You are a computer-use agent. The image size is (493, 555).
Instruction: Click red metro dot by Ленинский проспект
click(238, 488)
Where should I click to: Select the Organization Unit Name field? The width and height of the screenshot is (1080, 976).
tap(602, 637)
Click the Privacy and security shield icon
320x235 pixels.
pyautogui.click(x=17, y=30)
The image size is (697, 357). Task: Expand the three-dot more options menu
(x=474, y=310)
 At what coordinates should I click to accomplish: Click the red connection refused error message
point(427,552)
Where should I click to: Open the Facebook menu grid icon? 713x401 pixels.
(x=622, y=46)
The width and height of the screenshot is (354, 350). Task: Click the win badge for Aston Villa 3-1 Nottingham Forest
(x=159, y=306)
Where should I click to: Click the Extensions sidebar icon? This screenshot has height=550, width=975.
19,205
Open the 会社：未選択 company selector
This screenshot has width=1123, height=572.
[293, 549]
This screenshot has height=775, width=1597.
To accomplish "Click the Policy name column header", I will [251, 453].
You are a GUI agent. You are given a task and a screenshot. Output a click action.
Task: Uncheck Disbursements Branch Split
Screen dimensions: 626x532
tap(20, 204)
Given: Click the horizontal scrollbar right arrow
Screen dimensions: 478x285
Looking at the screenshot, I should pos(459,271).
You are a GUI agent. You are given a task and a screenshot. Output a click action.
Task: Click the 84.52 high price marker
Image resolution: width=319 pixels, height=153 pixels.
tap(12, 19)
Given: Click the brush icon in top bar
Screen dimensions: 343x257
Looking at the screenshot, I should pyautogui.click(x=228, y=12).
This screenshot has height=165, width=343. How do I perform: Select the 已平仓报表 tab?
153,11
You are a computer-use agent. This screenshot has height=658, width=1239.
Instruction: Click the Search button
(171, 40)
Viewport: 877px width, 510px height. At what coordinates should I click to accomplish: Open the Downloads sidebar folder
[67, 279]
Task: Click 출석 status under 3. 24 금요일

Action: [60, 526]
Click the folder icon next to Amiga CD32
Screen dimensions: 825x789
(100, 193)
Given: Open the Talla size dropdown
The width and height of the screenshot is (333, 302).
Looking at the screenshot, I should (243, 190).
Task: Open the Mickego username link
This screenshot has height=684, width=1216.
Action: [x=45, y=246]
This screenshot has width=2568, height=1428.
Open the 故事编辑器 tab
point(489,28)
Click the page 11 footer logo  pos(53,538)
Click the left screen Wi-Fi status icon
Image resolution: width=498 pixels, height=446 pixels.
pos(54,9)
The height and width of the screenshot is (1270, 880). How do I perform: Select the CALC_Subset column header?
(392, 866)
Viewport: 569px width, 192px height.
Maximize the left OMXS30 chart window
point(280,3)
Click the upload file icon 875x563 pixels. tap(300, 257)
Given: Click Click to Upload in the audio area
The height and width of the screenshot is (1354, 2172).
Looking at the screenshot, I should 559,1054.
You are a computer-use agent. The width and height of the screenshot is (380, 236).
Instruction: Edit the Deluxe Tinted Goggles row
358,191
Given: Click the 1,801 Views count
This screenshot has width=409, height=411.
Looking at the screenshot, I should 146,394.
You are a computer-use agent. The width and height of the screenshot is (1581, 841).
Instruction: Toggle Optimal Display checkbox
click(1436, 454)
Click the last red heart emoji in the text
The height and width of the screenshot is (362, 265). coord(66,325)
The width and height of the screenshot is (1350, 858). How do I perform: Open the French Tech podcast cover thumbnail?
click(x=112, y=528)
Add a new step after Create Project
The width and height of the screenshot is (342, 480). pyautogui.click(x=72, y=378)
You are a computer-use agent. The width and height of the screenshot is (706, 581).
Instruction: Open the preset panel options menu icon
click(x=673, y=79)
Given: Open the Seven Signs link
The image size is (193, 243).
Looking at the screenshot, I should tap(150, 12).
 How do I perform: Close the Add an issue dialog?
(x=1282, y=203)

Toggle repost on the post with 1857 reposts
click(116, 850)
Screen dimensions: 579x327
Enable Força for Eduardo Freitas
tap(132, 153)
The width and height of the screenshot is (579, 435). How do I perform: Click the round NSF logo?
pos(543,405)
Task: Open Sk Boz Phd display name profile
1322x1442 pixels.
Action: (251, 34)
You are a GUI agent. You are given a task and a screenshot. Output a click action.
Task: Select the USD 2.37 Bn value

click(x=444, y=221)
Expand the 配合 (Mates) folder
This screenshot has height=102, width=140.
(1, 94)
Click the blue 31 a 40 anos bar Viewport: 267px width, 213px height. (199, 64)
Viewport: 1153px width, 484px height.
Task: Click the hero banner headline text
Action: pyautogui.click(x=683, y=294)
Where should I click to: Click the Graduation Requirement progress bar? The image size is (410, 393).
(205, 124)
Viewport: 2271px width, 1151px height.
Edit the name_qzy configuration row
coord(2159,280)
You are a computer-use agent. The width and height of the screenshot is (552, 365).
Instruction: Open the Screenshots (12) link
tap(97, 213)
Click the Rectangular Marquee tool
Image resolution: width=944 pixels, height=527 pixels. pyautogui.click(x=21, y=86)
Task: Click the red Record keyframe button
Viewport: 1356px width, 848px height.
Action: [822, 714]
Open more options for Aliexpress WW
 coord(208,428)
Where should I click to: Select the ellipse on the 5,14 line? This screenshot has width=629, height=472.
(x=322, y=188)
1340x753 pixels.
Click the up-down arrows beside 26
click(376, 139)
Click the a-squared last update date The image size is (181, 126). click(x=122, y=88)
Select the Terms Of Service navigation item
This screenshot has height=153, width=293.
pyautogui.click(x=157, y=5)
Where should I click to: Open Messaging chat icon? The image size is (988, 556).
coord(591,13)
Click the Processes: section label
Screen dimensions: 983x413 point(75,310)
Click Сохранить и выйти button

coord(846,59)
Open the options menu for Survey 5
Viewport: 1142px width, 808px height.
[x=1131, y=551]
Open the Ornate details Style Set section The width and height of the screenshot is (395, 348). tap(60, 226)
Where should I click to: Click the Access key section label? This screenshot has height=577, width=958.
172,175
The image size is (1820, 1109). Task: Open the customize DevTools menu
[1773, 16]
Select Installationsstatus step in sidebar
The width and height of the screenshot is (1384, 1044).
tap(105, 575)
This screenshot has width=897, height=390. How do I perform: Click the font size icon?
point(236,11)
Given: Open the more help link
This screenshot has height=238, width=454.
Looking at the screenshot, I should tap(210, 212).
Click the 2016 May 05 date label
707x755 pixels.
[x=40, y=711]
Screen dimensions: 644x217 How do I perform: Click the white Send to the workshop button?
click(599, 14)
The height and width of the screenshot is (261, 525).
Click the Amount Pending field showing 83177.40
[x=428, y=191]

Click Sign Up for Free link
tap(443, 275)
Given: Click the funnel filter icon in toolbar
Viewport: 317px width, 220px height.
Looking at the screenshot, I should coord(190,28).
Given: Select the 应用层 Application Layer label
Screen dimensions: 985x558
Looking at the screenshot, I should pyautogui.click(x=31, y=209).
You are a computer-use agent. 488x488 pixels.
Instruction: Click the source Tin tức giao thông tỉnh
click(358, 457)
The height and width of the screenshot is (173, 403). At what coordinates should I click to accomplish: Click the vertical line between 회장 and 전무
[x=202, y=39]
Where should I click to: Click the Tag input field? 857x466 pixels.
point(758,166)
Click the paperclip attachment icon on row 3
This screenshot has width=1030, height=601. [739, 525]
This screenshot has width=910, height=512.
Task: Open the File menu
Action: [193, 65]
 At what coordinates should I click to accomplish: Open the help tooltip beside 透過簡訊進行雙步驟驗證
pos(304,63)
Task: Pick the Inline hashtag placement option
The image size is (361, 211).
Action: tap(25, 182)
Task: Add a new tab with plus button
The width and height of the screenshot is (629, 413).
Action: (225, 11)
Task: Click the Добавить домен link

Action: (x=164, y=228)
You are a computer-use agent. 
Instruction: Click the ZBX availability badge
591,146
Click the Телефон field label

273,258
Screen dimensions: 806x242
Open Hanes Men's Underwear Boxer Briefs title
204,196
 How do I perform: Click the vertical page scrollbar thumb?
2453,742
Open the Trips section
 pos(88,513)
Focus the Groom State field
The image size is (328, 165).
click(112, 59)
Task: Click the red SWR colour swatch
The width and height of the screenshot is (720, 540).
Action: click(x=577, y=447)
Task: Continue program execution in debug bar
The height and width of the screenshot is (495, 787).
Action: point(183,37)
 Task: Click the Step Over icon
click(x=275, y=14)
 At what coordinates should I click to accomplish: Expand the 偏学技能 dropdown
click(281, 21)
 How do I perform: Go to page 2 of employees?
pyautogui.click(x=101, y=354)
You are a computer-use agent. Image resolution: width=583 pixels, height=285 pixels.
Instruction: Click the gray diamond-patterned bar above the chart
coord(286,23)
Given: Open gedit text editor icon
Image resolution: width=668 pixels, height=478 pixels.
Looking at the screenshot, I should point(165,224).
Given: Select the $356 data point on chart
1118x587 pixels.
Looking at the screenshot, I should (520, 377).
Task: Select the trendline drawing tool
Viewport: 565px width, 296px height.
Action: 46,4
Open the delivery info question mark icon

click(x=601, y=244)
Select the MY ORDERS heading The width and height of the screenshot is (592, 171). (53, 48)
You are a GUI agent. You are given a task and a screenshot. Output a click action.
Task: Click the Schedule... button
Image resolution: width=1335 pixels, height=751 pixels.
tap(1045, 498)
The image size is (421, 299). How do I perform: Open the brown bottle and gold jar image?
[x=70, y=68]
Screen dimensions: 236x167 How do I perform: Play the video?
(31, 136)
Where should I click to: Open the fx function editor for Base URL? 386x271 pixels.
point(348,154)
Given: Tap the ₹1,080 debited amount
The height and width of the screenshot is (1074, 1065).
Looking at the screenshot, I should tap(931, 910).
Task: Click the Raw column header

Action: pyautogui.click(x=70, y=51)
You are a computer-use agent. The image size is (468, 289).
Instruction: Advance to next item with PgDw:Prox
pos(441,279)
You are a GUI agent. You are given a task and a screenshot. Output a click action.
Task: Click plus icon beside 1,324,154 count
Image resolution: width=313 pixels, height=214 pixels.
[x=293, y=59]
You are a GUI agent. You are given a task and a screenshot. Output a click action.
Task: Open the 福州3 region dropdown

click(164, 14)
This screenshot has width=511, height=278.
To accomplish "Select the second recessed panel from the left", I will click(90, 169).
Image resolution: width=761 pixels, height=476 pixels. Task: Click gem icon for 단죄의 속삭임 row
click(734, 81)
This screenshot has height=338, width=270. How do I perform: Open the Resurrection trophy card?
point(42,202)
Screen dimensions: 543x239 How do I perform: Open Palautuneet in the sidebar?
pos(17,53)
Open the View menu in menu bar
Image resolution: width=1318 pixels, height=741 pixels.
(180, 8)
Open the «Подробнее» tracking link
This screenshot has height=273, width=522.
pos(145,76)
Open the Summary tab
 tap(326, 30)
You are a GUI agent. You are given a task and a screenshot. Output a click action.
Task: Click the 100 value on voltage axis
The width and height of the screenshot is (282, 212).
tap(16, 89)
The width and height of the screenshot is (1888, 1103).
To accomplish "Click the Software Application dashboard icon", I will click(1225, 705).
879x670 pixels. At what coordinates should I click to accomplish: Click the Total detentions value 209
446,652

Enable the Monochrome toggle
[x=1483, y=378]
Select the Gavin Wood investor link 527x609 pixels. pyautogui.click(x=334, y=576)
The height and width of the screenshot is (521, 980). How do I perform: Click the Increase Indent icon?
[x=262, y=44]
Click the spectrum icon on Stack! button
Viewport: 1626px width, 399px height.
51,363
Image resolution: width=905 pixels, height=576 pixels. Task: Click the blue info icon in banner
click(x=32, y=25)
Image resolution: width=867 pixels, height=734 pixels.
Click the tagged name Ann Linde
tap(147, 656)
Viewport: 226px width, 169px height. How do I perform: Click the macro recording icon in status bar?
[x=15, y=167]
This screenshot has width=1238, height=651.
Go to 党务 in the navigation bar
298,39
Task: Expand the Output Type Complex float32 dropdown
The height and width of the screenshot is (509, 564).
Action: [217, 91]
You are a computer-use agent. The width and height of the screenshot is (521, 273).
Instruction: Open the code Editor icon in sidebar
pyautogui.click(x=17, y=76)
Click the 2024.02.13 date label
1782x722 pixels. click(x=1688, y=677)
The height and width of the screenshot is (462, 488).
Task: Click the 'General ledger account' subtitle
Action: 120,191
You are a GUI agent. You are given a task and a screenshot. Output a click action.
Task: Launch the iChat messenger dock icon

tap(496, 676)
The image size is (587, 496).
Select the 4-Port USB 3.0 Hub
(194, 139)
+ + + +
Polecenie: Przepisz bez zmian wiersze danych od tego, który zawiera „Given: Open the more help link”, do tego, który zawiera „Looking at the screenshot, I should coord(190,28).”, włącznie z oboma.

Wynik:
Given: Open the more help link
This screenshot has height=238, width=454.
Looking at the screenshot, I should tap(210, 212).
Click the 2016 May 05 date label
707x755 pixels.
[x=40, y=711]
Screen dimensions: 644x217 How do I perform: Click the white Send to the workshop button?
click(599, 14)
The height and width of the screenshot is (261, 525).
Click the Amount Pending field showing 83177.40
[x=428, y=191]

Click Sign Up for Free link
tap(443, 275)
Given: Click the funnel filter icon in toolbar
Viewport: 317px width, 220px height.
Looking at the screenshot, I should coord(190,28).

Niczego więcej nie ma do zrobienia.